Je ne sais pas comment mon travail se fit ce jour-là. J’étais d’une humeur massacrante et, qui plus est, je le laissais paraître. Mon chef me dit :

— Si vous étiez mariée, je croirais volontiers que vous venez de subir une scène de ménage. Quel visage pitoyable ! Un peu de cran, mademoiselle ! Si vous avez mal déjeuné, n’en faites supporter le contre-coup à personne.

J’essayai de sourire, mais cela ne dura pas. Je remâchais ma déception et je tapais sur ma machine, non avec des doigts, mais avec des marteaux furieux.

Peu à peu mon amertume se dissipa… et je repris un billet pour le tirage suivant. Le chiffre me plut, cette fois. C’était un beau 450.366 qui m’apportait le souvenir du double six des dominos de mon enfance. J’étais sûre de gagner.

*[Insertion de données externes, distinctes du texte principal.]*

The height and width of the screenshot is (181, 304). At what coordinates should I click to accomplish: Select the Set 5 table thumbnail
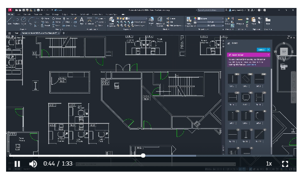point(246,97)
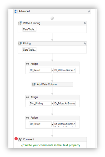Open DataTable button in Without Pricing
105x157 pixels.
[x=29, y=29]
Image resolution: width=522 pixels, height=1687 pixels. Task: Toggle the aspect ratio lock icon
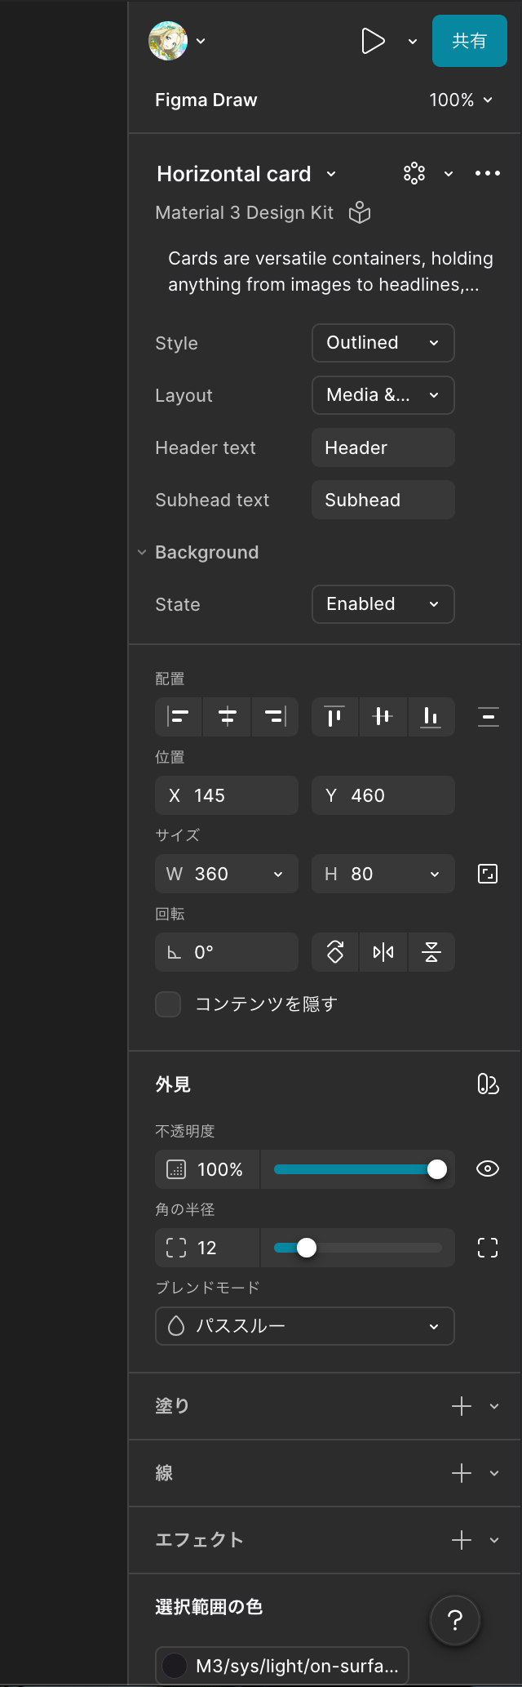point(487,874)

Ah ! comme je relevais la tête ! Je marchais triomphalement et mes collègues, quand je m’assis devant ma table de travail, me jetèrent des regards intrigués. Je me sentais pleine de mansuétude, prête à toutes les indulgences. Mais je tus mon secret.

Les jours passèrent. Le moment du tirage de la loterie survint de nouveau. J’étais calme. Une sorte de pressentiment me donnait une impression de sécurité magnifique, et cependant, je faillis tomber évanouie quand je lus que j’étais la bénéficiaire du million convoité.

Où étaient mon calme, ma sérénité, ma philosophie ? Je piétinais dans mon studio comme un Esquimau dans son igloo, je poussais des cris canard sauvage, j’étouffais, j’exultais.